My point is the SEC is not leaps and bounds ahead of the rest of college football like they are portrayed to be. Teams like Ohio State get blasted for their “non conference schedule” in football when Alabama’s marquee non conference game this year was against a team Ohio State plays ever year, Michigan. Add in the fact that the Big ten had, by record as many bowl eligible teams than the SEC, and the conference has two less teams than the SEC. To me the SEC gets by on reputation and really just beating up on the bad teams in their own league...ie Auburn (3-9), Arkansas (4-8), Kentucky (2-10), Missouri (5-7), and Tennessee (5-7).

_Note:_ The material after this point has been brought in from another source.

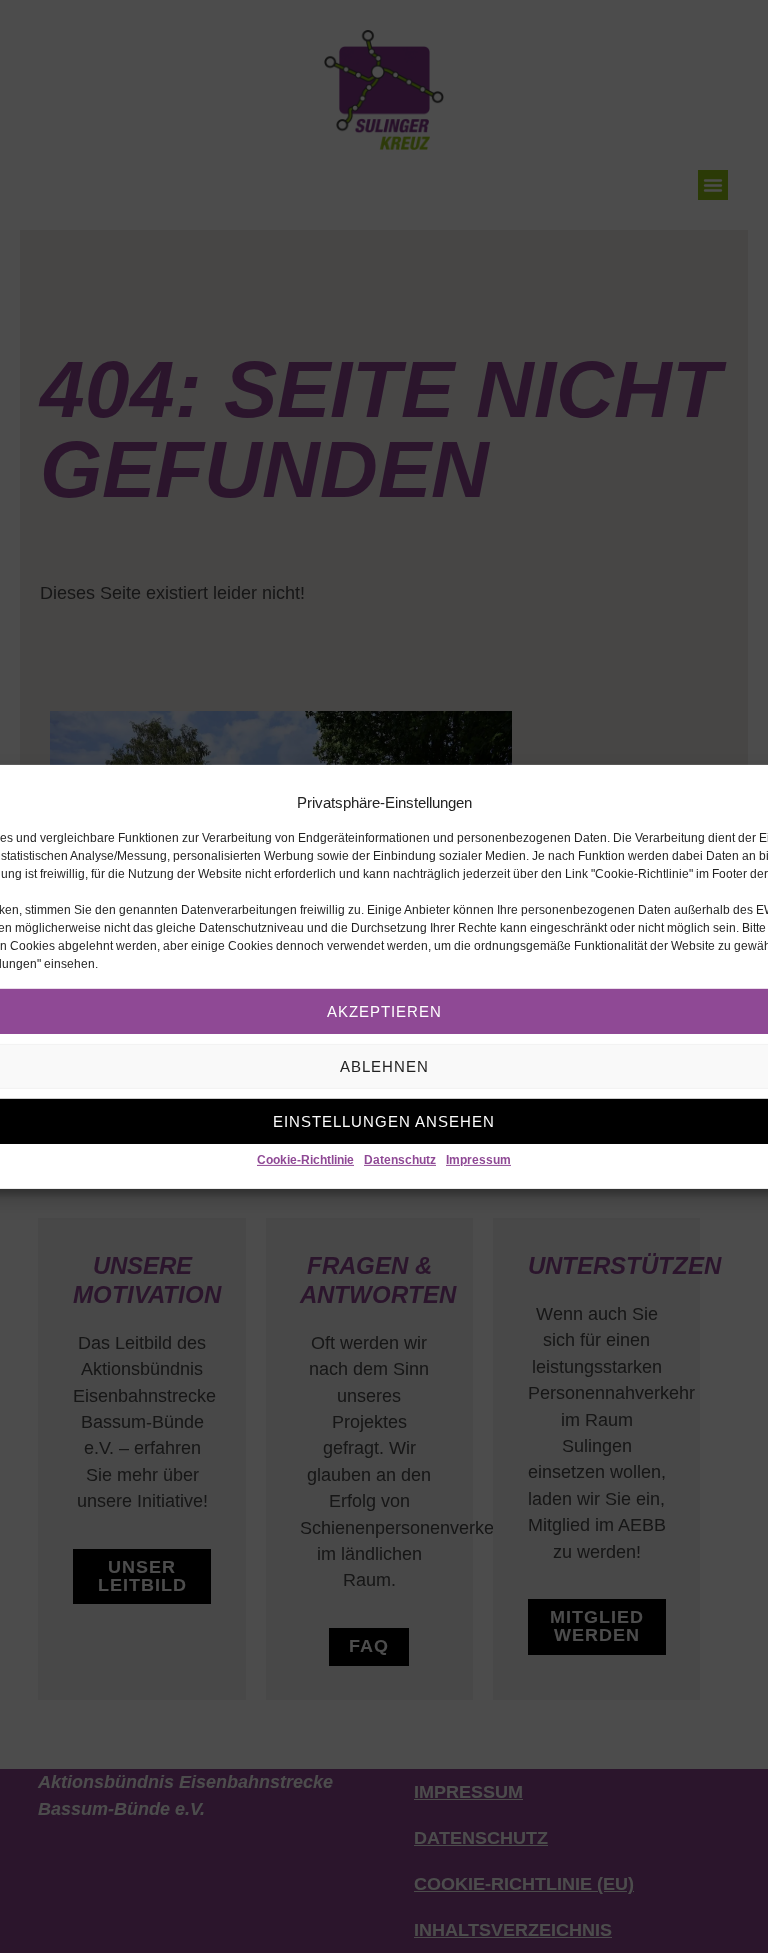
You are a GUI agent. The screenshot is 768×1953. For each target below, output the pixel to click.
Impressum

Those teams had a combined 5 conference wins in the SEC (likely against each other) and you add in the fact the every SEC team pretty much has those 5 wins every year against the subpar teams in their own conference, then they also schedule 2-3 games a year against Western Kentucky, and Western Carolina types, that alone makes you bowl eligible.
 
The Big 12 had 9 of their teams with 6 wins (making them bowl eligible) and they have a top 5 team in Kansas State, and another team in Oklahoma playing in a big time bowl. So I think that perhaps the rest of college football has already caught up to the SEC, or just maybe, they were never as good as they were sold to be to begin with.